A minimal RAG system has four moving parts: ingest, index, retrieve, and generate.

flowchart LR
A[Source docs<br/>PDFs, web, notes] --> B[Chunk + clean]
B --> C[Embed]
C --> D[(Vector DB)]
U[User query] --> E[Embed query]
E --> D
D --> F[Top-k chunks]
F --> G[Prompt builder]
U --> G
G --> H[LLM]
H --> I[Answer]
style D fill:#1e3a8a,stroke:#60a5fa,color:#fff
style H fill:#166534,stroke:#4ade80,color:#fff

What each stage is really doing

  1. Chunk + clean — the unglamorous 80% of the work.
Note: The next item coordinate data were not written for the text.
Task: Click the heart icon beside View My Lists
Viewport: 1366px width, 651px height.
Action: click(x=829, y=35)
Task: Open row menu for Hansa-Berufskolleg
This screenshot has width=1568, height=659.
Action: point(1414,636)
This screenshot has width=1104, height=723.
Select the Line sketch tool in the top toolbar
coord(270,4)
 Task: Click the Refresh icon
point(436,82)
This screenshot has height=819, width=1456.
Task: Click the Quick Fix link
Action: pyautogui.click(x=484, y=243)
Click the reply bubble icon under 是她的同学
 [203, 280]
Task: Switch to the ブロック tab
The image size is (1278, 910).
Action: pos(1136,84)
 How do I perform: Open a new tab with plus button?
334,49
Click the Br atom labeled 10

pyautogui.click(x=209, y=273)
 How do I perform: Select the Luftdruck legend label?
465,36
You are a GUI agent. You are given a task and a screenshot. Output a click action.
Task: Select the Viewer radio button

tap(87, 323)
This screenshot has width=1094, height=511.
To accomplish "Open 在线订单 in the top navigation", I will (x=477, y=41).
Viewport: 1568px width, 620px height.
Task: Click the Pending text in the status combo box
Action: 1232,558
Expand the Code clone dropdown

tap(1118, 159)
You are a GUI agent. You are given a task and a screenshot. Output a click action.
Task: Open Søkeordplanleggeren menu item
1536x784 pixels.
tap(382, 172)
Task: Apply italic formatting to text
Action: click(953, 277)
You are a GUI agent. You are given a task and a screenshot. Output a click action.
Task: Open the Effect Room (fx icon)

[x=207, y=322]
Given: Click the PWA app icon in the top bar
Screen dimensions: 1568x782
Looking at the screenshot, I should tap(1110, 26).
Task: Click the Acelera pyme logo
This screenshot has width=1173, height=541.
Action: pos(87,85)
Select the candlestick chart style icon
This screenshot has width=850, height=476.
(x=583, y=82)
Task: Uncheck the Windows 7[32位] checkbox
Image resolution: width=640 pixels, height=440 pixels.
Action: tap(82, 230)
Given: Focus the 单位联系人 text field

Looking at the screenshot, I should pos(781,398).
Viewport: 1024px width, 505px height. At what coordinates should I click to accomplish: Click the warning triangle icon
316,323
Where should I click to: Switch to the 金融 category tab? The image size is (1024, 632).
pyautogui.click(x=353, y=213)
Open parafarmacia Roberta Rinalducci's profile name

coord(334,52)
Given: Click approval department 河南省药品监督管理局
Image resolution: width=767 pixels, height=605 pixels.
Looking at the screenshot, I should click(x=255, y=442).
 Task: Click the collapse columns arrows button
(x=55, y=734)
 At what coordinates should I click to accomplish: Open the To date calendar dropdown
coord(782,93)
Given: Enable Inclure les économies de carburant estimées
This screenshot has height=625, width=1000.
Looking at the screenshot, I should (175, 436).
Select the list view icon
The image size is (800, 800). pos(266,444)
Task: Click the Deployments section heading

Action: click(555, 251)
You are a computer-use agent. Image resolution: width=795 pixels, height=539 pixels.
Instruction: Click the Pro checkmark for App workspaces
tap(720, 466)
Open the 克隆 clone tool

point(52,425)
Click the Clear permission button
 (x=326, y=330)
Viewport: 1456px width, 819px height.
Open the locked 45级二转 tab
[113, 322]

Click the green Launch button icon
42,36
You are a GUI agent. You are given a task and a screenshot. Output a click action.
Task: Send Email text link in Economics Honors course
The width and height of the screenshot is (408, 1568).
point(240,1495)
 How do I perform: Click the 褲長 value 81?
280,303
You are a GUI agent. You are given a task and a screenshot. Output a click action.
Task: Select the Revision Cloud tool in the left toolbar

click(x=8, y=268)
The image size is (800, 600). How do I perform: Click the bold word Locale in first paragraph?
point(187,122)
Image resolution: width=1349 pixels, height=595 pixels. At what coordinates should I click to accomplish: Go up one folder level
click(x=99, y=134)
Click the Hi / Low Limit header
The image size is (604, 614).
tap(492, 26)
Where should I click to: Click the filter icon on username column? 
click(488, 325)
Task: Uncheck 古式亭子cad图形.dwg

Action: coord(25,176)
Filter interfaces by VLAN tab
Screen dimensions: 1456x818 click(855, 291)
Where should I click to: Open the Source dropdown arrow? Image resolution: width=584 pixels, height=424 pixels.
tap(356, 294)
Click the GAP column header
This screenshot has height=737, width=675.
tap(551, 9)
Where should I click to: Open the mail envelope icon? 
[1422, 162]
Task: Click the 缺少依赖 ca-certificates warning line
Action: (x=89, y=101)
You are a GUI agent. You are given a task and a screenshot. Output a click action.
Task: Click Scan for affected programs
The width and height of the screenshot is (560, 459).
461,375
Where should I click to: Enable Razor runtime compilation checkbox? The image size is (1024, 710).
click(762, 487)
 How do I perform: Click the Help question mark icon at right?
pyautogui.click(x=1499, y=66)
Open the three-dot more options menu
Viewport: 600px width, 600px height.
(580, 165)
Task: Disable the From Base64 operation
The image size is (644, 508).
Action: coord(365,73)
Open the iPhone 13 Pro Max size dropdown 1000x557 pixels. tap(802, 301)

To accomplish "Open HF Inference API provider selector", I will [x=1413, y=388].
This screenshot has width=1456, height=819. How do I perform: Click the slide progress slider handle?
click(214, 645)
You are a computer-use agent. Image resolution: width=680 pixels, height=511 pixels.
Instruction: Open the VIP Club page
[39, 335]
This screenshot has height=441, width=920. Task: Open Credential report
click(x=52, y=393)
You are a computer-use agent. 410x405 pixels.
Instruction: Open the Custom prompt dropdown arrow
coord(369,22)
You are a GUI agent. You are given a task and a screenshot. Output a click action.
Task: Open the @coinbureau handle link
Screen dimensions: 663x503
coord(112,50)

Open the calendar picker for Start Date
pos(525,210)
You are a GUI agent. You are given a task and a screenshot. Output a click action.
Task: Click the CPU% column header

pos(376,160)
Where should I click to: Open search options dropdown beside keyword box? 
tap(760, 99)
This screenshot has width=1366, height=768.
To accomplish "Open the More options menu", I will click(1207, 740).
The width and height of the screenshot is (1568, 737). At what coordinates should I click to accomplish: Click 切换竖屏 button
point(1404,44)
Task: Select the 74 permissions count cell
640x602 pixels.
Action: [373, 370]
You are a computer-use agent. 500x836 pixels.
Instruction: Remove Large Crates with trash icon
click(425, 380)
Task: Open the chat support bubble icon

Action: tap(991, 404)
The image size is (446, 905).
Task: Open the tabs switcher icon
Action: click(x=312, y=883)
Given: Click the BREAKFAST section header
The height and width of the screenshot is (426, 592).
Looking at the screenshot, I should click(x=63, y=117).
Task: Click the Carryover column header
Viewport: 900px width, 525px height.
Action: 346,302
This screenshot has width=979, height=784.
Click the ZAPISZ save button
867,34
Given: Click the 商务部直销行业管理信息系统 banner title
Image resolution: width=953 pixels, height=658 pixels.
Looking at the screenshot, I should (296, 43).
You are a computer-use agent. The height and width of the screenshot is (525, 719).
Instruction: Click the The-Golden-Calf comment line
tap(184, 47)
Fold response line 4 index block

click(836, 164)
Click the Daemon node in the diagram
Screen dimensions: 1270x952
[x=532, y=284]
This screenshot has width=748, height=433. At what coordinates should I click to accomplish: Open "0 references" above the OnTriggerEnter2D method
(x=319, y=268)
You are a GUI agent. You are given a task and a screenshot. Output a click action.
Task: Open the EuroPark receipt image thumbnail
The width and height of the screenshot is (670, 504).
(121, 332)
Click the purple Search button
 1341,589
Bad chunks = bad answers.
  2. Embed — turns text into vectors. Pick a model whose dimensions fit your DB.
  3. Retrieve — top-k by cosine similarity, optionally re-ranked.
  4. Prompt builder — packs chunks into the context with a system prompt.
  5. LLM — generates the final answer. Cite chunks back to the user.

Common failure modes

flowchart TB
X[Bad answer] --> A1[Chunks too big?<br/>Retrieval diluted]
X --> A2[Chunks too small?<br/>Lost context]
X --> A3[Wrong embedding model?<br/>Semantic mismatch]
X --> A4[No re-ranker?<br/>Top-k is noisy]
X --> A5[System prompt leaks?<br/>Model ignores retrieved text]

Next level

  • Add a re-ranker (e.g. Cohere Rerank, bge-reranker) between retrieval and prompt building.
  • Add query rewriting — use a small model to expand the user’s query before retrieval.
  • Evaluate with Ragas so you can improve it with numbers, not vibes.